Slightly more adventurous, and operating at a tangent to these artists, were Jean-Jacques Perrey and Gershon Kingsley, credited as being among the “first to create electronic music for the general public,” at a time when it was still either the preserve of the academic avant-garde, or fodder for novelty records. Perrey had been introduced to the Ondioline, one of the instruments that succeeded the Theremin, by its French inventor, Georges Jenny, and was working in the USA as a salesman and demonstrator of that unusual instrument when he met Kingsley, a German-Jewish refugee and self-trained classical musician. Without the advantages of digital technology, the two worked with tape loops and meticulous splicing, each tune taking weeks to produce. This painstaking work was unveiled in the 1966 debut Perrey-Kingsley album, The In Sound from Way Out, which influenced future generations of musicians from the Beastie Boys to Stereolab, containing such inventive space-titled tracks as “Unidentified Flying Object”, “The Little Man From Mars” and “Visa to the Stars.” They later embraced the Moog synthesizer and went on to productive and innovative careers as solo artists.
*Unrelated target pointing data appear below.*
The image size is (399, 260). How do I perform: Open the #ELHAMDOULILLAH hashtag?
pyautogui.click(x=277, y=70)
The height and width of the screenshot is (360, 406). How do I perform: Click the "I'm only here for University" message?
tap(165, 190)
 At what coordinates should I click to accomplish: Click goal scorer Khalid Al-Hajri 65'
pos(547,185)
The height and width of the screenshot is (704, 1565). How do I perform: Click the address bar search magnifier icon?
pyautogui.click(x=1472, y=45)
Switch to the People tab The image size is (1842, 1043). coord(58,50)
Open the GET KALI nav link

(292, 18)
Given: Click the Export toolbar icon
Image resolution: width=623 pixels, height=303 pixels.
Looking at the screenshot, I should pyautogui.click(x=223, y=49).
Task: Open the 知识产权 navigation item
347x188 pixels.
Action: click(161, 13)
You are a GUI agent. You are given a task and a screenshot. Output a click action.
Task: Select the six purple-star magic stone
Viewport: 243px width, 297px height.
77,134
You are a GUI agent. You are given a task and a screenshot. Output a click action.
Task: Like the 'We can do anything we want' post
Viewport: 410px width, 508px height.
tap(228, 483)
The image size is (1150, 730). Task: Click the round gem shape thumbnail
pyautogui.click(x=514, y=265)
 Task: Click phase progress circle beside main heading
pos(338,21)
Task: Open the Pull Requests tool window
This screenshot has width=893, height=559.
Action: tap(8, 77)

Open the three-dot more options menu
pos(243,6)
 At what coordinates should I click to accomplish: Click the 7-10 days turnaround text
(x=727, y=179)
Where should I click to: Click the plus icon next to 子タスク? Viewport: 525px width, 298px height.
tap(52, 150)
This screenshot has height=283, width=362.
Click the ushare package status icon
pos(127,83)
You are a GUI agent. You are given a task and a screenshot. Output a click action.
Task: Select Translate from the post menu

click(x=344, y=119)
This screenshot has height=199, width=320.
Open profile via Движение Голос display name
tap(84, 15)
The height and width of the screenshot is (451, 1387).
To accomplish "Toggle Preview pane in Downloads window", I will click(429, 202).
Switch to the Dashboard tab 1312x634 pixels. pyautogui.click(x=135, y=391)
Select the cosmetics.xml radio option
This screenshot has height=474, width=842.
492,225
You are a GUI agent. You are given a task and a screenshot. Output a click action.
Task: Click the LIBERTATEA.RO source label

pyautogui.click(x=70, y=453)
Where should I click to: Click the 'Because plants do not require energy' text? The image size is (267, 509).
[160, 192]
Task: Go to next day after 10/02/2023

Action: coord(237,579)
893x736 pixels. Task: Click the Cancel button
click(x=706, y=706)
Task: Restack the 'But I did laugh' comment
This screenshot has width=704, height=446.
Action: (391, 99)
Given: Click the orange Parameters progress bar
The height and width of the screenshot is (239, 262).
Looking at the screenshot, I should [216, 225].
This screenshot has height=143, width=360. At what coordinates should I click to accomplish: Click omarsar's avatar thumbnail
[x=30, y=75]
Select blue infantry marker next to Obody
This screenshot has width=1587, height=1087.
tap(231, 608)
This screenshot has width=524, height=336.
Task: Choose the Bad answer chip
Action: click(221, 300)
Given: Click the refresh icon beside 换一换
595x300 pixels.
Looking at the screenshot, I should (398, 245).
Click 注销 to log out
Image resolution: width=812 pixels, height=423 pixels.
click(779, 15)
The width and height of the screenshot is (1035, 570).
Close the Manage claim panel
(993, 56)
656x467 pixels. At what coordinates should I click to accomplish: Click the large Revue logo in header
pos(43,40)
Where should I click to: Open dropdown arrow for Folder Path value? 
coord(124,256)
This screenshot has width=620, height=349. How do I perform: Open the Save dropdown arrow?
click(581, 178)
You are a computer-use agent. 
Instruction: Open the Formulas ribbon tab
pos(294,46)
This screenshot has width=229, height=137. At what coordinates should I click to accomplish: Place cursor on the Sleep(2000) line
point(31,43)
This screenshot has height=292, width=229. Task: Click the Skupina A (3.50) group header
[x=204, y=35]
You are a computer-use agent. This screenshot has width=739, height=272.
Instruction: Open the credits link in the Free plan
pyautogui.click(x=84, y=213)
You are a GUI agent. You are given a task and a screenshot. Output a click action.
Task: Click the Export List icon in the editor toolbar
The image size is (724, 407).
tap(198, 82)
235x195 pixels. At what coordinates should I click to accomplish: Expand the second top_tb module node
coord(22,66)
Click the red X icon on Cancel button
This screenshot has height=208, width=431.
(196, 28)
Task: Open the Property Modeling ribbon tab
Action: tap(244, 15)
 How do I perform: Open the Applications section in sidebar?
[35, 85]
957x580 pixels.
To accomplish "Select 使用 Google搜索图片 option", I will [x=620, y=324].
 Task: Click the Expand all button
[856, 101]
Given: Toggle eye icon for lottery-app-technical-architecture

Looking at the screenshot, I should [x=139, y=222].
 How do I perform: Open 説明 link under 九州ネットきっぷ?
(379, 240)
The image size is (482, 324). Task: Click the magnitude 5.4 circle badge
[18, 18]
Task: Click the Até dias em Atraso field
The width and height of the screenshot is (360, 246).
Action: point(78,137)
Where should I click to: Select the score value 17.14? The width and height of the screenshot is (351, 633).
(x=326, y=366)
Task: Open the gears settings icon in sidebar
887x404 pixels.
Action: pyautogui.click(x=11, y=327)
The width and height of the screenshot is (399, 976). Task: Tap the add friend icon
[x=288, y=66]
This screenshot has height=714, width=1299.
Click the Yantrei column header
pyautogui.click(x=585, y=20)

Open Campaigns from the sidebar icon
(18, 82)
                           The influential first Perrey-Kingsley album, and a performance at the end of this US TV clip

There was even a curious Soviet equivalent to Perrey-Kingsley and the outer fringes of Space Age Pop in Vyacheslav Mescherin’s Orchestra of Electro-Musical Instruments, active from the late fifties to the eighties, which incorporated theremins and later branched out into self-designed early synthesizers and recorded highly original material. As officially-sanctioned artists, one of the rare popular groups allowed to record on the prestigious state label, Melodiya, Mescherin’s Orchestra had to tread a fine line between their more experimental leanings and the need to remain in favour with the authorities – hence, such ideologically-sound titles as “On the Collective Poultry Farm.” Nonetheless, few acts in West or East have had such impressive sci-fi credentials; a specially-commissioned version of the Socialist anthem ‘Internationale’ was broadcast into outer space from the Sputnik satellite, Gagarin and his fellow cosmonauts were fans, and the Orchestra provided the soundtrack to the 1959 Soviet science fiction film Nebo Zovyot [The Sky Calls]. The latter “tells of the ‘space race’ between two future nations competing to become the first to land a spacecraft on the planet Mars,” and was re-made in the US as Battle Beyond the Sun.